Yes, nothing changes for llvm-ar yet. I guess it would make sense to add new llvm-ar --format argument for that, but we probably shouldn't change the default. If we changed the default for Windows host, it would require explicit --format when cross compiling from Windows, which is currently not required.
Yeah we shouldn't make such differences based on the host where the tool is running. There's some predecent for autodetecting the mode based on other context (preexisting archive or archive members, or maybe also objects passed on the command line), which mostly should avoid the cross compilation issues. See https://github.com/llvm/llvm-project/commit/a0d42c86dbcb150c2a7a3d8f2a8500dcfb98a5d1 for the original implementation of that (I believe it has evolved a bit still through the years since).
llvm/test/tools/llvm-lib/duplicate.test | ||
---|---|---|
20 | I see, thanks! |
Interesting. Actually, that change was broken around K_COFF handling. If you try to modify an archive recognized as K_COFF, it would hit llvm_unreachable in isBSDLike when trying to write an archive. I verified that it's fixed by this patch series and llvm-ar writes K_COFF archive.
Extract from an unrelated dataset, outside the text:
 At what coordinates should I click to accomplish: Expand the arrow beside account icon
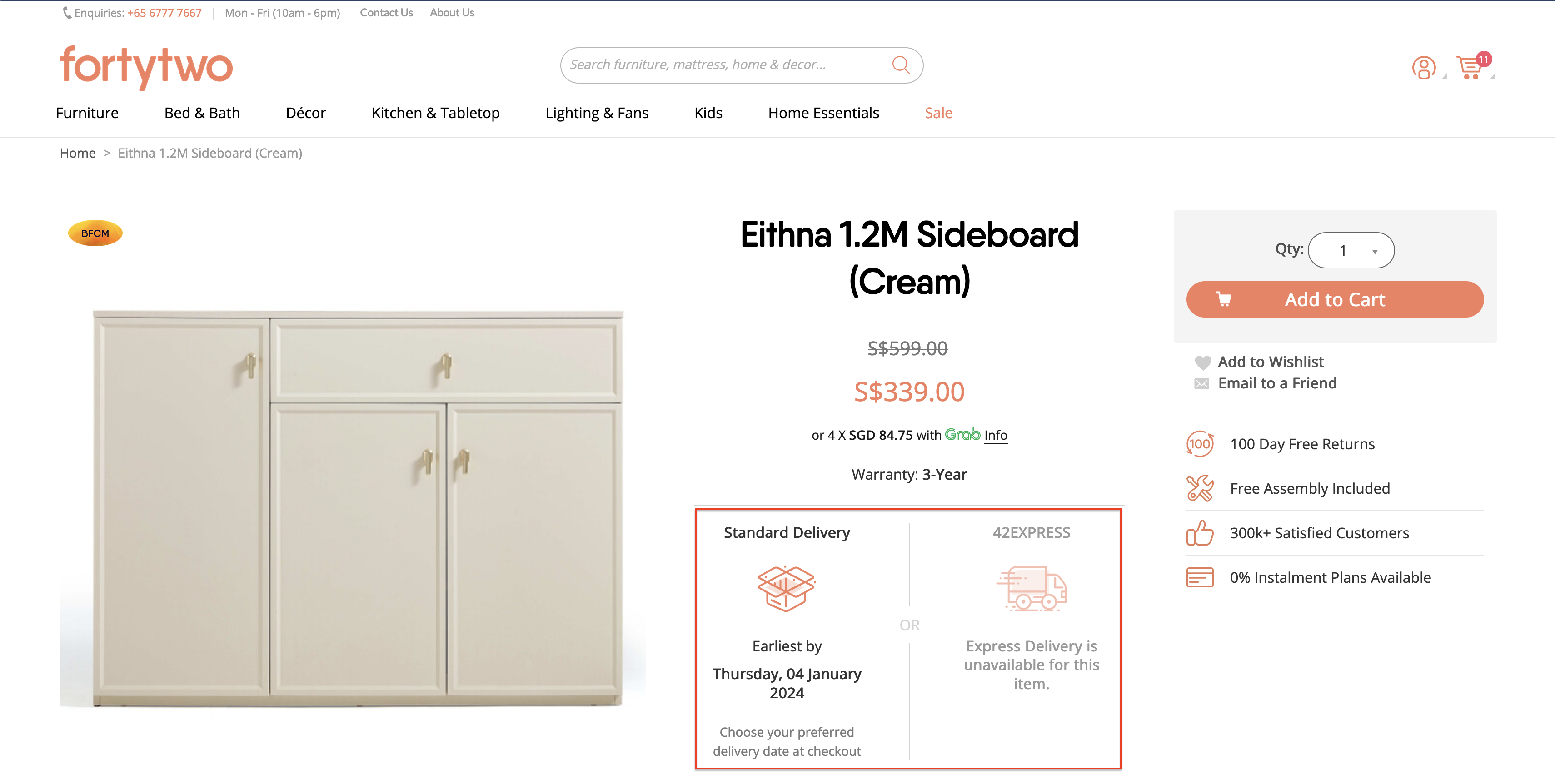[x=1445, y=77]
Please explicitly note in the commit message that this doesn't affect other archive-writing tools, like llvm-ar.
Otherwise LGTM
llvm/lib/Object/ArchiveWriter.cpp | ||
---|---|---|
769 | I'm curious, what does MSVC lib do here? Refuse to construct the archive? Skip creating the symbol table? Use some other output format? |
llvm/lib/Object/ArchiveWriter.cpp | ||
---|---|---|
769 | According to my testing, it has a limit of 4090 object files. When I try to pass more, I get an ambiguous error: |
llvm/lib/Object/ArchiveWriter.cpp | ||
---|---|---|
769 | That's strange... maybe accidentally running into the C library's file handle limit. What happens if you try adding additional files to a library that already contains 4090 object files? |
llvm/lib/Object/ArchiveWriter.cpp | ||
---|---|---|
769 | Oh, right, I can get larger libraries this way. I can get up to 65535 object files by merging multiple libraries until I get an error: LINK : fatal error LNK1189: library limit of 65535 objects exceeded |
llvm/lib/Object/ArchiveWriter.cpp | ||
---|---|---|
769 | I guess we don't need to worry about that for compatibility, then. |
I'm curious, what does MSVC lib do here? Refuse to construct the archive? Skip creating the symbol table? Use some other output format?